> [Task goal]:
Find the line with "You are a computer-use" in the entries below. Repeat it, every following line, and the line with "Instruction: Click Search on FAQ", exactly and with nothing added.

*** Data provided ***

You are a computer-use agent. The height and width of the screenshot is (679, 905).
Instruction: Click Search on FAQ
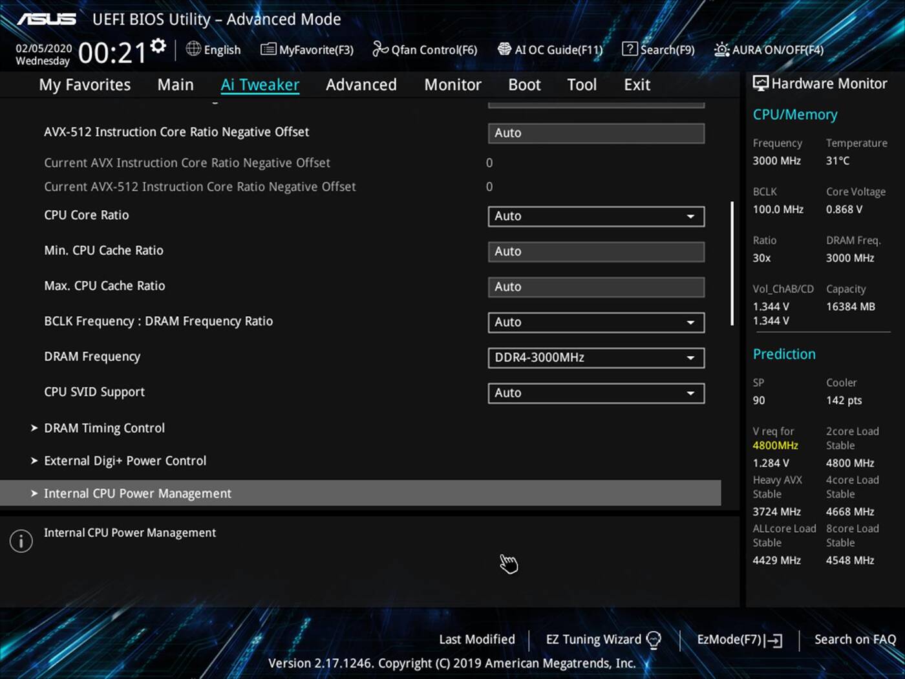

*** End of Data provided ***
*** Data provided ***

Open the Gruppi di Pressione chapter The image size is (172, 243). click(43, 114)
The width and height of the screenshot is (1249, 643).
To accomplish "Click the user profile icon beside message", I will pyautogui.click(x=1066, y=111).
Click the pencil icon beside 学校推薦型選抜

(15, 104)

*** End of Data provided ***

> [Solved exercise]:
You are a computer-use agent. The height and width of the screenshot is (679, 905).
Instruction: Click Search on FAQ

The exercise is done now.